(Brief) Revise the data below so that every "screenshot" becomes "screen capture" and nothing else changes. Leave the pictures out of your output.
───── Excerpted records
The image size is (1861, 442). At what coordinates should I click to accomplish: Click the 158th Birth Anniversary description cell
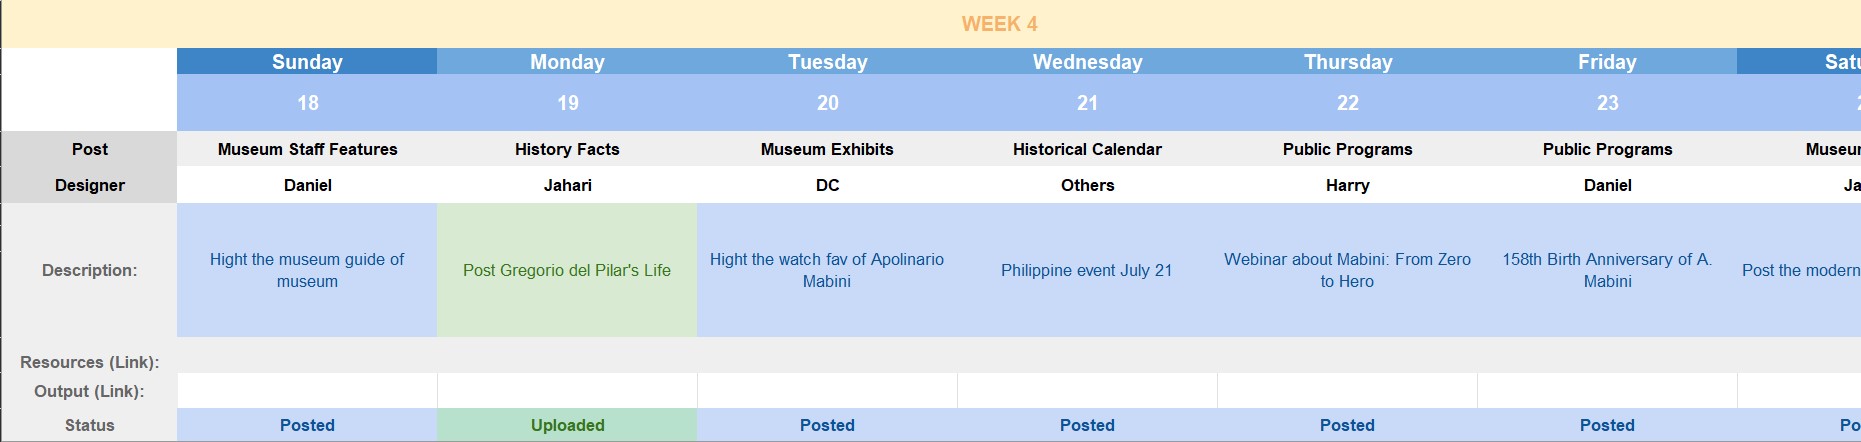point(1607,270)
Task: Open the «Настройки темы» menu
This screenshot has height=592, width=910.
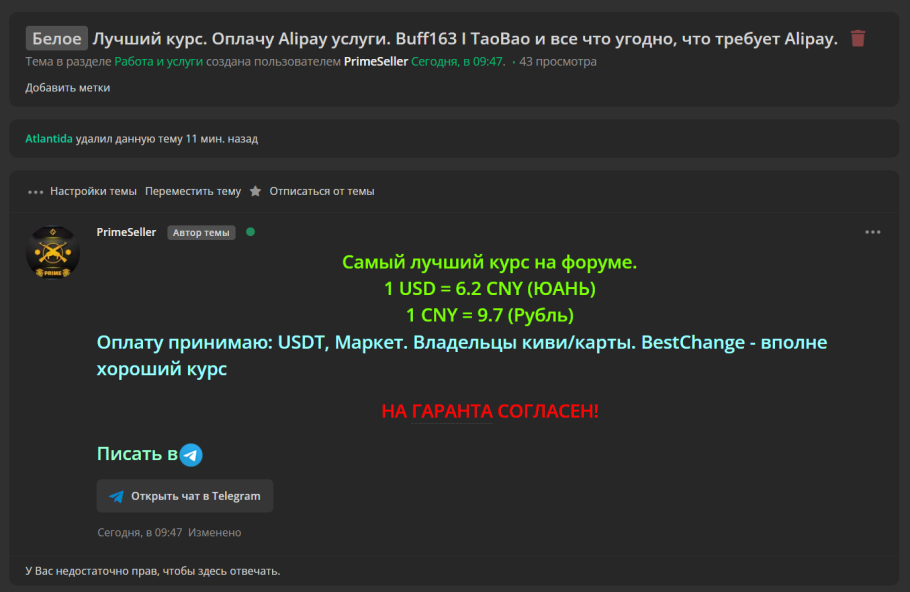Action: coord(92,190)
──────────
(Exercise response)
The image size is (1861, 442). At what coordinates should I click to accomplish: Click the 158th Birth Anniversary description cell
point(1607,270)
Task: Open the «Настройки темы» menu
This screen capture has height=592, width=910.
Action: coord(92,190)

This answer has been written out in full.